Auffällig war beim Klimagipfel eine Randbemerkung des russischen Präsidenten. Wladimir Putin sagte, dass Russland mit seinen Wäldern und anderen Ökosystemen jährlich 2,5 Milliarden Tonnen CO2 speichere. Möchte Russland damit Kompensationszahlungen erreichen?
Ich bin mir nicht sicher, ob sich Russland mit dem Hinweis auf vermeintliche CO2-Senken etwas Gutes tut. Die Ökosysteme schlagen bereits zurück. In Russland beginnt der Permafrost zu tauen und setzt große Mengen Methan frei. Weltweit verlassen wir gerade die Phase, wo die Wälder noch Kohlendioxid speichern. Ökosysteme entwickeln sich umgekehrt zur Quelle weiterer Treibhausgasemissionen. Die Natur ist keine Billiglösung, um Kohlenstoff zu speichern. Eine CO2-Senken-Strategie kann sich zu einer Hypothek entwickeln und die Aufgabe Klimaschutz noch vergrößern. Daran sollte auch die EU denken, wenn sie den gesamten Landsektor nun in ihre Treibhaugasbilanz einbezieht.
In der Klimadiplomatie steht als Nächstes der Petersberger Klimadialog an. Worauf sollten Deutschland und Großbritannien achten, wenn sie dort die Weltklimakonferenz im Herbst in Glasgow vorbereiten?

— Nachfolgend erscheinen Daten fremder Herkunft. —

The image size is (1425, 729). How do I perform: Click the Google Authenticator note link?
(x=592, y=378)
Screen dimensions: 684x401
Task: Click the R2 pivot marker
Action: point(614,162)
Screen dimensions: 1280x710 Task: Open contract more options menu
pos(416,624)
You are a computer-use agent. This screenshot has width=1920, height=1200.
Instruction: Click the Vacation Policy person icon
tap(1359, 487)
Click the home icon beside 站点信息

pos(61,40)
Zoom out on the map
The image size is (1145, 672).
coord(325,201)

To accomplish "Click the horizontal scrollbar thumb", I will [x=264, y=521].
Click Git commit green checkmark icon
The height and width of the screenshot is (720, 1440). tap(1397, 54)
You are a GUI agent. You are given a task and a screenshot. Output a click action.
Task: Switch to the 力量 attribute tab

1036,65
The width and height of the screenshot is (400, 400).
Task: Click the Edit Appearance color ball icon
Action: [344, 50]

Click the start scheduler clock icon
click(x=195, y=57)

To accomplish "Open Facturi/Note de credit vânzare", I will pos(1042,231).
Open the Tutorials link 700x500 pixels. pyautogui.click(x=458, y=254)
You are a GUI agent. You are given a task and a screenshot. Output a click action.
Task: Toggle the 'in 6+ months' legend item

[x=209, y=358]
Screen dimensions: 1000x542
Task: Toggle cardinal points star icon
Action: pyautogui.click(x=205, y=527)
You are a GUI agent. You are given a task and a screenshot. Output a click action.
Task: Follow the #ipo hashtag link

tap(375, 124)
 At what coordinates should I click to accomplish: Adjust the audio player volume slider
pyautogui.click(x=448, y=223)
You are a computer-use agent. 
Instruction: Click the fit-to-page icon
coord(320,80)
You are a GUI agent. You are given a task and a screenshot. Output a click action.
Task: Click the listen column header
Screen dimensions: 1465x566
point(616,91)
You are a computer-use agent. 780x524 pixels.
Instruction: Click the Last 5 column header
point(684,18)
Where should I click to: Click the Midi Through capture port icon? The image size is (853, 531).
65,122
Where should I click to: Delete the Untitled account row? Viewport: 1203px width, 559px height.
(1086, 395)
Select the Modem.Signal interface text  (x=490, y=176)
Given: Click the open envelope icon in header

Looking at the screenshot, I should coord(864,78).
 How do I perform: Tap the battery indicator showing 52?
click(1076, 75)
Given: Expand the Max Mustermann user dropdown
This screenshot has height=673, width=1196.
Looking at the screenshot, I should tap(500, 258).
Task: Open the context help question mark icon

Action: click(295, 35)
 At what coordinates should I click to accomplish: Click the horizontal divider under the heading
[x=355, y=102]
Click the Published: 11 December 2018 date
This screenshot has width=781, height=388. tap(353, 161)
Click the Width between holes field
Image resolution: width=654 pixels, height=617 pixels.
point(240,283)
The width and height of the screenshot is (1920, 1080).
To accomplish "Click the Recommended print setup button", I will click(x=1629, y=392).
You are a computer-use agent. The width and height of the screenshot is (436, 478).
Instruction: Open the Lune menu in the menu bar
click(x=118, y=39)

Der Petersberger Klimadialog wäre eine kluge Ergänzung zum Gipfel der US-Regierung, wenn er sich stärker den Entwicklungsländern zuwendete – insbesondere der Verantwortung der Industrieländer für Verluste und Schäden in ärmeren Staaten. In Washington wurde ja hauptsächlich über Jobs, Jobs, Jobs gesprochen. Die Entwicklungsländer erschienen in dieser Rechnung nur am Rande. Bei der COP 26 in Glasgow wird das Thema Klimagerechtigkeit im Mittelpunkt stehen.